In 2023, the diocese stated that students and employees at diocesan schools could not show expressions of LGBTQ identity. Several independent Catholic schools chose not to follow the policy.

=== High schools ===

| High school | Location | Founded | Gender | Administered by |
|---|---|---|---|---|
| Archbishop Hoban High School | Akron | 1953 | Co-ed | Congregation of Holy Cross |
| Beaumont School | Cleveland Heights | 1850 | Girls | Order of Saint Ursula |
| Benedictine High School | Cleveland | 1927 | Boys | Benedictine Order |
| Cleveland Central Catholic High School | Cleveland | 1968 | Co-ed | Diocese of Cleveland |
| Elyria Catholic High School | Elyria | 1949 | Co-ed | Diocese of Cleveland |
| Gilmour Academy | Gates Mills | 1946 | Co-ed | Congregation of the Holy Cross |
| Holy Name High School | Parma Heights | 1914 | Co-ed | Diocese of Cleveland |
| Lake Catholic High School | Mentor | 1917 | Co-ed | Diocese of Cleveland |
| Magnificat High School | Rocky River | 1955 | Girls | Sisters of the Humility of Mary |
| Notre Dame-Cathedral Latin School | Chardon | 1988 | Co-ed | Sisters of Notre Dame |
| Our Lady of the Elms School | Akron | 1923 | Girls | Sisters of St.

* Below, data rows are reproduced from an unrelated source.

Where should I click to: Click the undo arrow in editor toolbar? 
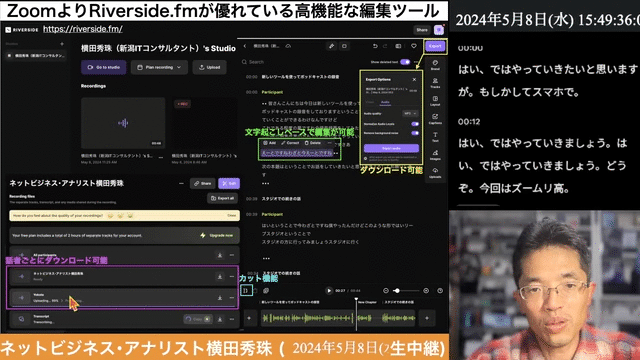[x=375, y=46]
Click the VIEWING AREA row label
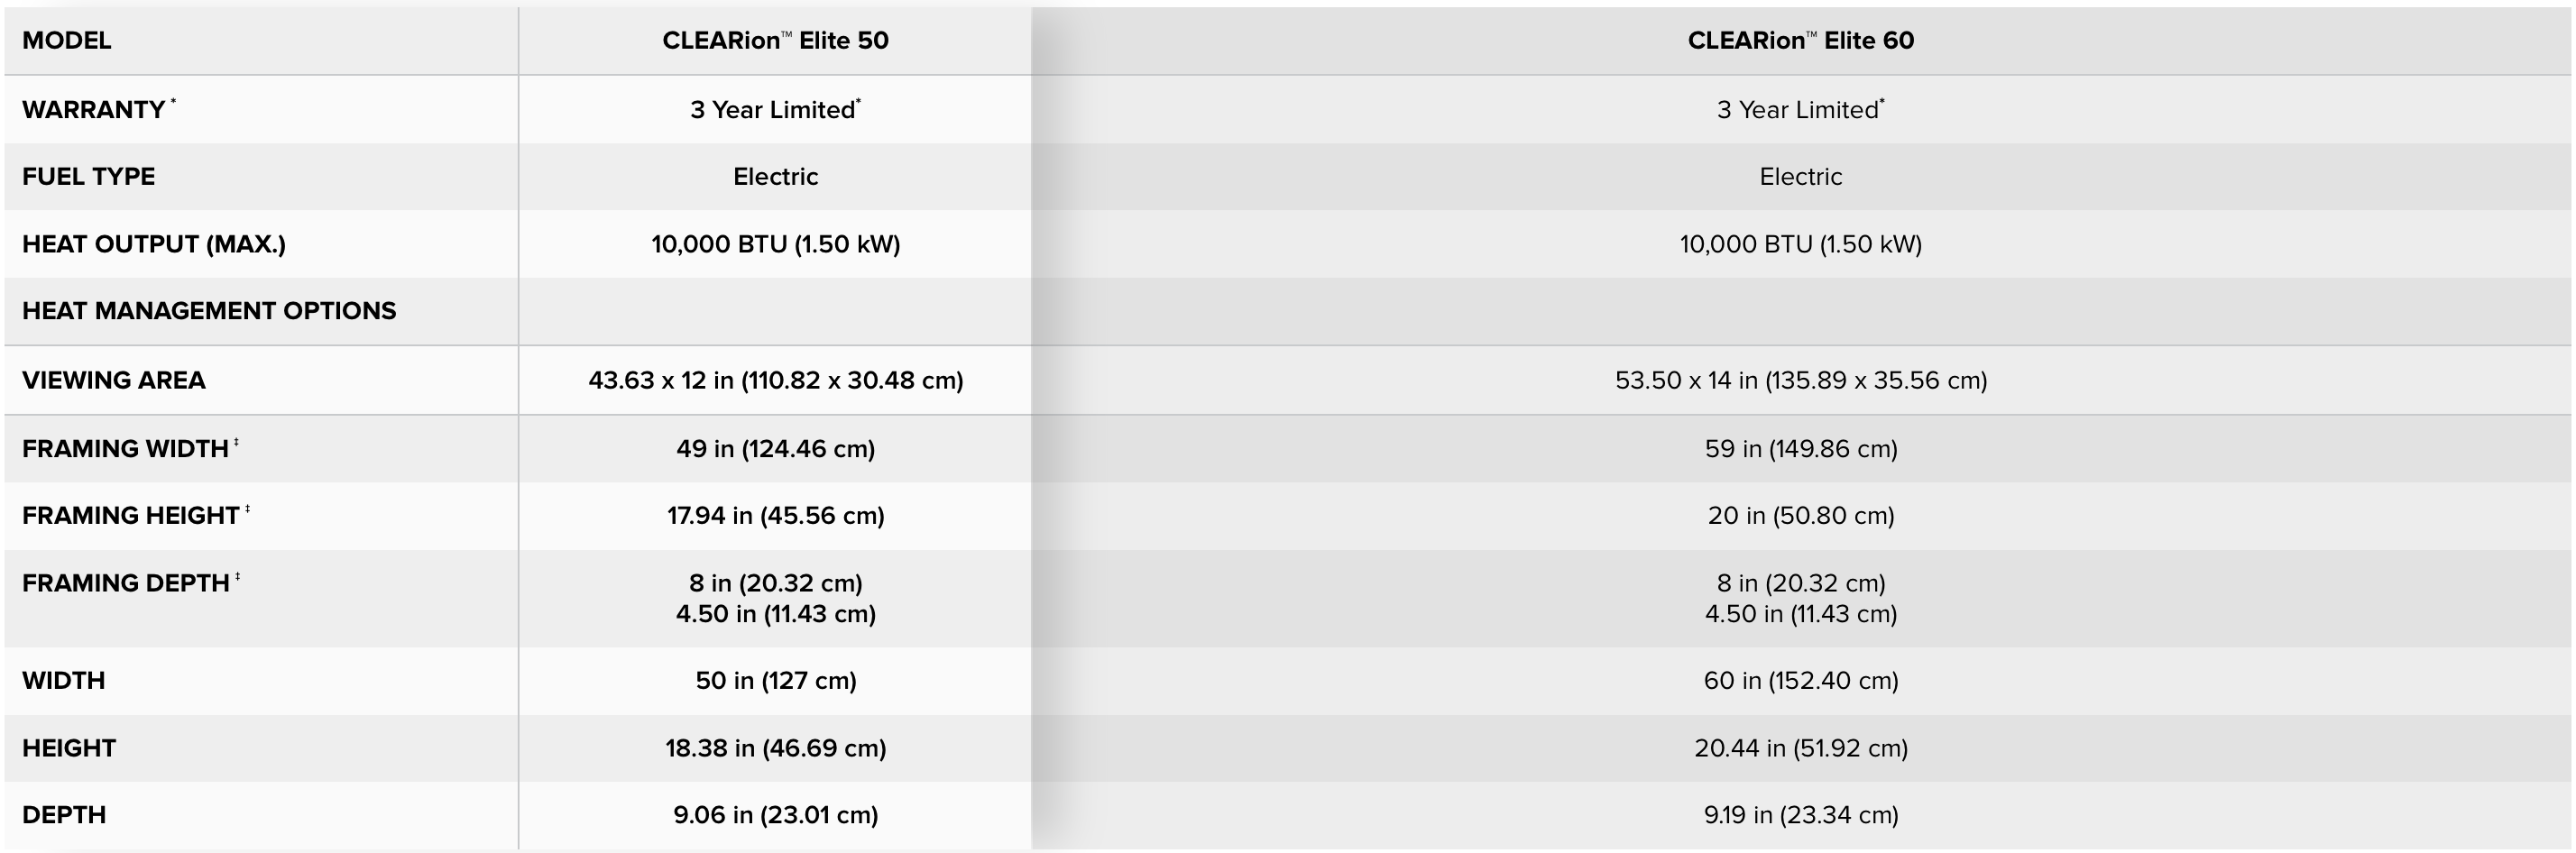The image size is (2576, 853). (114, 380)
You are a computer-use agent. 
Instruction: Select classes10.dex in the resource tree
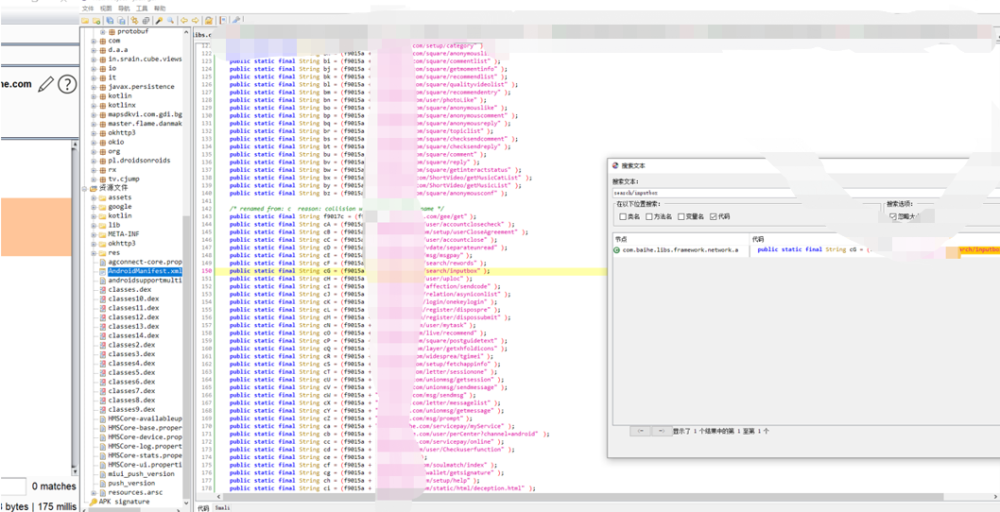coord(132,299)
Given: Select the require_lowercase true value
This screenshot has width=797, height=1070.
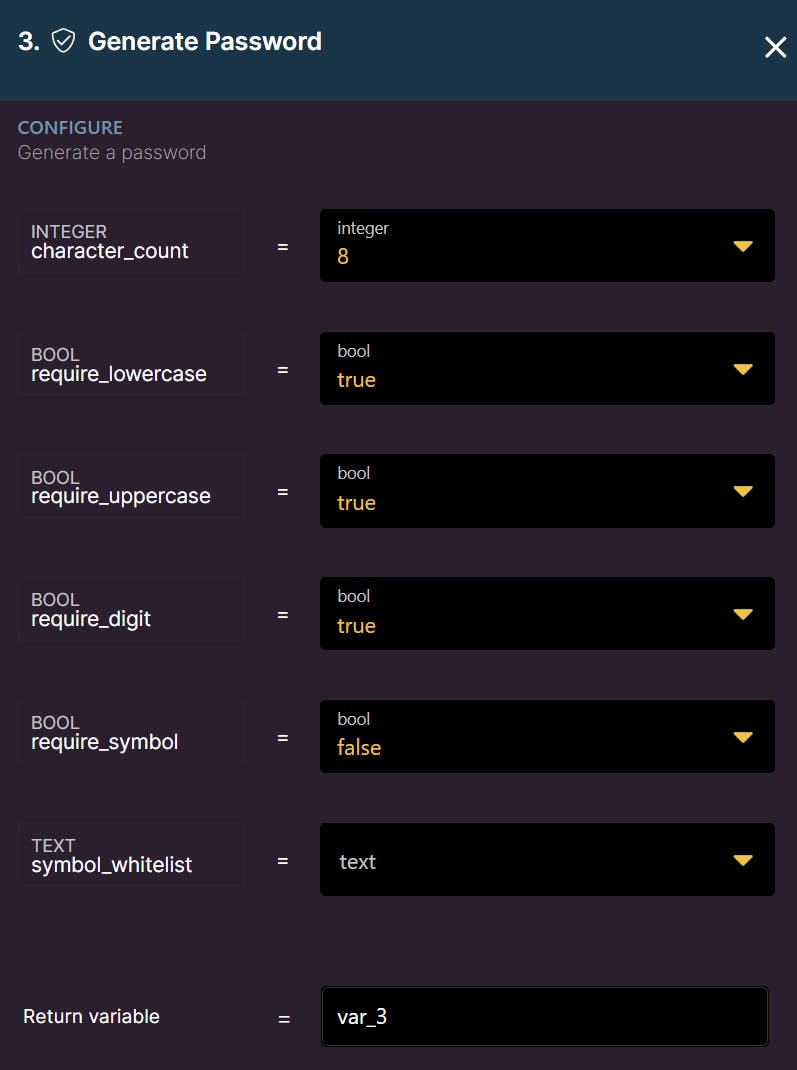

Dominic |
| Padua Franciscan High School | Parma | 1961 | Co-ed | Franciscans |
| Saint Edward High School | Lakewood | 1949 | Boys | Congregation of Holy Cross |
| Saint Ignatius High School | Cleveland | 1886 | Boys | Society of Jesus |
| Saint Joseph Academy | Cleveland | 1890 | Girls | Congregation of the Sisters of St. Joseph |
| Saint Martin de Porres High School | Cleveland | 2004 | Co-ed | Society of Jesus, Sisters of the Humility of Mary, Cristo Rey |
| Saint Vincent-Saint Mary High School | Akron | 1972 | Co-ed | Society of Mary |
| Trinity High School | Garfield Heights | 1973 | Co-ed | Sisters of Saint Joseph of the Third Order of Saint Francis |
| Villa Angela-Saint Joseph High School | Cleveland | 1990 | Co-ed | Diocese of Cleveland |
| Walsh Jesuit High School | Cuyahoga Falls | 1964 | Co-ed | Society of Jesus |

===Closed high schools===
- Cathedral Latin High School - Cleveland (all-boys) Closed in 1979.
- Lorain Catholic High School – Lorain (co-ed) Closed in 2004.
- Nazareth Academy – Parma Heights (girls), (Congregation of the Sisters of St. Joseph 1957–1980). Closed in 1978, Holy Name High School moved into its building.
- Regina High School – South Euclid (girls), (Sisters of Notre Dame), Closed in 2010.
- St. Augustine Academy – Lakewood (girls) Closed in 2005. Now Lakewood Catholic Academy elementary school.
- St. Peter Chanel High School – Bedford (co-ed) (Marist Fathers 1957–1973; Diocese of Cleveland 1973–2013). Closed in 2013.